Fewer than one in 20 companies offers the benefit even though there are tax incentives available for those who do so.
Unlike company medical benefits, which cover a person only while he is working for the company, portable medical insurance schemes stay with an employee for life.
Portable medical benefits have come under the spotlight after the MediShield Life Review Committee suggested that more tax incentives and grants be made available for companies to take up the scheme.
This would reduce duplication of coverage between employer medical benefits and the compulsory MediShield Life, when it kicks in next year.

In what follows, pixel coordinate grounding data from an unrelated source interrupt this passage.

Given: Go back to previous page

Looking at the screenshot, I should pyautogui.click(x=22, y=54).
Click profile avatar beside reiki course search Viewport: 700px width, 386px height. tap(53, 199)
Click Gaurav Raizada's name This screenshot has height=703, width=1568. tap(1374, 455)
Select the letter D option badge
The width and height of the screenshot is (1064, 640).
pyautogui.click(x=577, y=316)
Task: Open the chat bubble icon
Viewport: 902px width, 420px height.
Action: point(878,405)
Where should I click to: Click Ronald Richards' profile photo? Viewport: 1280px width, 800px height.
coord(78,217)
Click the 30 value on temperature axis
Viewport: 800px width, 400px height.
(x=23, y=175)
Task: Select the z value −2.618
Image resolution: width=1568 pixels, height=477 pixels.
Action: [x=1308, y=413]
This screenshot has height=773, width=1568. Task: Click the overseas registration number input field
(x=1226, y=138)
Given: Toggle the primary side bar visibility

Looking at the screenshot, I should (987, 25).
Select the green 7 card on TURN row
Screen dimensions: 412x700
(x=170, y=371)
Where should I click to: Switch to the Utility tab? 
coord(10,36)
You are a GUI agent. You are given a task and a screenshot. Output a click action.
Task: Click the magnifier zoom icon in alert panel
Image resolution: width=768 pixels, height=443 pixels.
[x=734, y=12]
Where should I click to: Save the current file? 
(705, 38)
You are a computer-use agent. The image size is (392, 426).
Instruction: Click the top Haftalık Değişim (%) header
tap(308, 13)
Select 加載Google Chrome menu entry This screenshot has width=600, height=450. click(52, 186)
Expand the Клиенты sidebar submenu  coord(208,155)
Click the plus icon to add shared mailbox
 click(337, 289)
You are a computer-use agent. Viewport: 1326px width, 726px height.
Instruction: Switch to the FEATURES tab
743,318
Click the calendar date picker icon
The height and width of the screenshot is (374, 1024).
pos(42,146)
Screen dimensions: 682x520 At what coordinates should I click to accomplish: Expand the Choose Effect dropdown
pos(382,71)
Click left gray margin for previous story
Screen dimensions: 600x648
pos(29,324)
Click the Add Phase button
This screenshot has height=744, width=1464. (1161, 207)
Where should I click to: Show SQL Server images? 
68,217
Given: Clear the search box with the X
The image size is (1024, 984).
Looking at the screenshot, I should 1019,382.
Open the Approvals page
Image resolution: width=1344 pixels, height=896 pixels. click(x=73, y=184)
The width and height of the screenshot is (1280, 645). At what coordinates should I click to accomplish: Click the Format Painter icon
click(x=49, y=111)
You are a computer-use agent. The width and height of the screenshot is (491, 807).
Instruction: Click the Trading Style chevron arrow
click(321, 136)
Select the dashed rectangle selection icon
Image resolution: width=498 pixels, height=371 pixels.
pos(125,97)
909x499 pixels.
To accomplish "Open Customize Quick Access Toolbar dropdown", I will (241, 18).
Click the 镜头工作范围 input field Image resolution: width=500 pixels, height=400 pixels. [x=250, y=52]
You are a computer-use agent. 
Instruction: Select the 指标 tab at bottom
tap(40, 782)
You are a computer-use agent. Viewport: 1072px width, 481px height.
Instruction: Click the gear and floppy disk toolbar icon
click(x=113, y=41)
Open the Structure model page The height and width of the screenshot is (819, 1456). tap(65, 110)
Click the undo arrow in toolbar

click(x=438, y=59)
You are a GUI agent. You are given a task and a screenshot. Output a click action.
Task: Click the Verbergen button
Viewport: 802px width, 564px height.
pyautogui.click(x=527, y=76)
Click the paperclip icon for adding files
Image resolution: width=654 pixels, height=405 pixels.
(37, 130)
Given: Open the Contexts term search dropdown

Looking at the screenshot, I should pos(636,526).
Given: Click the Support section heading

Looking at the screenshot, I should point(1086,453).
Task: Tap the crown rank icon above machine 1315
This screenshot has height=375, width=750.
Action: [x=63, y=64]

Instead of paying for group insurance, firms could distribute the money individually to workers so they can put it towards their MediShield or MediShield Life premiums or upgrade to Integrated Shield Plans, which cover them for higher-grade wards.
Helping workers pay for Shield plans also offers them an incentive to invest in such plans when they are young and healthy, instead of when they are awaiting retirement.
By then, the likelihood of being charged extra for pre-existing illnesses is higher.
However, portable insurance may be more expensive as staff are covered individually and employers may not enjoy a "group cost-saving benefit", said Singapore Human Resources Institute president Erman Tan.
Employers' attitudes are also an issue. "Usually, companies think about hiring staff for the long run and covering them with group benefits," said Mr David Leong, managing director of recruitment firm PeopleWorldwide Consulting.
"They do not typically think about how employees are insured when they leave," he added.
Another complication for employers is that foreign employees are not eligible for MediShield Life.
It would mean the hassle of running a separate scheme for them and portable benefits for Singapore citizens and permanent residents, the Life Insurance Association said.
Currently, DBS is among the few companies in Singapore that provides portable benefits, which cover the deductible and co-payment portions of employees' insurance plans, up to a specified limit.
Those with pre-existing illnesses can also choose to come under the company's group insurance.
Mr Leong said a critical mass of companies in Singapore would have to switch from group coverage to portable benefits at the same time if they want their employees to benefit most.
"Or else there would be discontinuity when a worker switches from one company that provides portable benefits, to another that does not," he said. "He might have to end up paying his own premiums again."
Association of Small and Medium Enterprises president Kurt Wee said portable insurance would help companies "recruit and retain talent".
He said: "Most SMEs have heard about portable insurance but they don't know what exactly a switch entails.
"We may study this and communicate some basic awareness."